- [Work to complete] Retype all of the material below, line by line, without changing a single character.

------

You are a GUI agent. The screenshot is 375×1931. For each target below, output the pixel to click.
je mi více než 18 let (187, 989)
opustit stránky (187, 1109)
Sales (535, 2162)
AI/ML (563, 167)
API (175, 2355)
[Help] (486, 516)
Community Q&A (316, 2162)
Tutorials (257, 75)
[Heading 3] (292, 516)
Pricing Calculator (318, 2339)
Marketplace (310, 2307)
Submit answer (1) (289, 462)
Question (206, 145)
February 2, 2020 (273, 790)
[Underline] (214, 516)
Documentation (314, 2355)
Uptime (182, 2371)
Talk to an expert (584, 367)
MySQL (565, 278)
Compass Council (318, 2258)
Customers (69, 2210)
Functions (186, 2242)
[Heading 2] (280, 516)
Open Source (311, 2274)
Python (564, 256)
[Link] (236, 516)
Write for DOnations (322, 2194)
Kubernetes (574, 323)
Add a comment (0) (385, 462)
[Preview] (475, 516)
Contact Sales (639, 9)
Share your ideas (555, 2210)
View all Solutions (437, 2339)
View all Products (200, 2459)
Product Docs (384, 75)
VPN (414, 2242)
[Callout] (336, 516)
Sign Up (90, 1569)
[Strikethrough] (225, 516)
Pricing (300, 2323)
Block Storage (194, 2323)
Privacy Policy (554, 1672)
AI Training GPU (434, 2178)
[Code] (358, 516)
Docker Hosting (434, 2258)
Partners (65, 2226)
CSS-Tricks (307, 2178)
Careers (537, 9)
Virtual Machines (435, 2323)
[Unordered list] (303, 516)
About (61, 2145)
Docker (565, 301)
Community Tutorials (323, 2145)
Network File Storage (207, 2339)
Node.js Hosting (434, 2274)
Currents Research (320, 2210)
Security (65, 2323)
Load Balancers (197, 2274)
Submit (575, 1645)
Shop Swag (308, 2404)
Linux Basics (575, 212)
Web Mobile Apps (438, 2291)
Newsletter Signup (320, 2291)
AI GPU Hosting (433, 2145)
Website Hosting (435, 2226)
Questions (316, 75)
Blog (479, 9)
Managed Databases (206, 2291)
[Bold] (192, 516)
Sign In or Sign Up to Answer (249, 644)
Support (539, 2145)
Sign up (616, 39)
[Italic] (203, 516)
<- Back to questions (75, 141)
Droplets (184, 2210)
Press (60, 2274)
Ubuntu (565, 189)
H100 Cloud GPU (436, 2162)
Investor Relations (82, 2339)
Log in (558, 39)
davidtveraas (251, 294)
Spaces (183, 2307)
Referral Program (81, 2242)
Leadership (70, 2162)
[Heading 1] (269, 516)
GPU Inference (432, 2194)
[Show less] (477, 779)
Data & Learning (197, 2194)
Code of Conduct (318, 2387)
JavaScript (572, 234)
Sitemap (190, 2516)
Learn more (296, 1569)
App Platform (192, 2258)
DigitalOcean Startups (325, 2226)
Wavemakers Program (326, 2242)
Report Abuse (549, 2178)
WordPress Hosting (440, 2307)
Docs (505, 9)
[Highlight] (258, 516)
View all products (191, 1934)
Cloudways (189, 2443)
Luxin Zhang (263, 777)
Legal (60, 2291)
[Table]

------

- [Solved exercise]
You are a GUI agent. The screenshot is 375×1931. For each target below, output the pixel to click.
je mi více než 18 let (187, 989)
opustit stránky (187, 1109)
Sales (535, 2162)
AI/ML (563, 167)
API (175, 2355)
[Help] (486, 516)
Community Q&A (316, 2162)
Tutorials (257, 75)
[Heading 3] (292, 516)
Pricing Calculator (318, 2339)
Marketplace (310, 2307)
Submit answer (1) (289, 462)
Question (206, 145)
February 2, 2020 (273, 790)
[Underline] (214, 516)
Documentation (314, 2355)
Uptime (182, 2371)
Talk to an expert (584, 367)
MySQL (565, 278)
Compass Council (318, 2258)
Customers (69, 2210)
Functions (186, 2242)
[Heading 2] (280, 516)
Open Source (311, 2274)
Python (564, 256)
[Link] (236, 516)
Write for DOnations (322, 2194)
Kubernetes (574, 323)
Add a comment (0) (385, 462)
[Preview] (475, 516)
Contact Sales (639, 9)
Share your ideas (555, 2210)
View all Solutions (437, 2339)
View all Products (200, 2459)
Product Docs (384, 75)
VPN (414, 2242)
[Callout] (336, 516)
Sign Up (90, 1569)
[Strikethrough] (225, 516)
Pricing (300, 2323)
Block Storage (194, 2323)
Privacy Policy (554, 1672)
AI Training GPU (434, 2178)
[Code] (358, 516)
Docker Hosting (434, 2258)
Partners (65, 2226)
CSS-Tricks (307, 2178)
Careers (537, 9)
Virtual Machines (435, 2323)
[Unordered list] (303, 516)
About (61, 2145)
Docker (565, 301)
Community Tutorials (323, 2145)
Network File Storage (207, 2339)
Node.js Hosting (434, 2274)
Currents Research (320, 2210)
Security (65, 2323)
Load Balancers (197, 2274)
Submit (575, 1645)
Shop Swag (308, 2404)
Linux Basics (575, 212)
Web Mobile Apps (438, 2291)
Newsletter Signup (320, 2291)
AI GPU Hosting (433, 2145)
Website Hosting (435, 2226)
Questions (316, 75)
Blog (479, 9)
Managed Databases (206, 2291)
[Bold] (192, 516)
Sign In or Sign Up to Answer (249, 644)
Support (539, 2145)
Sign up (616, 39)
[Italic] (203, 516)
<- Back to questions (75, 141)
Droplets (184, 2210)
Press (60, 2274)
Ubuntu (565, 189)
H100 Cloud GPU (436, 2162)
Investor Relations (82, 2339)
Log in (558, 39)
davidtveraas (251, 294)
Spaces (183, 2307)
Referral Program (81, 2242)
Leadership (70, 2162)
[Heading 1] (269, 516)
GPU Inference (432, 2194)
[Show less] (477, 779)
Data & Learning (197, 2194)
Code of Conduct (318, 2387)
JavaScript (572, 234)
Sitemap (190, 2516)
Learn more (296, 1569)
App Platform (192, 2258)
DigitalOcean Startups (325, 2226)
Wavemakers Program (326, 2242)
Report Abuse (549, 2178)
WordPress Hosting (440, 2307)
Docs (505, 9)
[Highlight] (258, 516)
View all products (191, 1934)
Cloudways (189, 2443)
Luxin Zhang (263, 777)
Legal (60, 2291)
[Table]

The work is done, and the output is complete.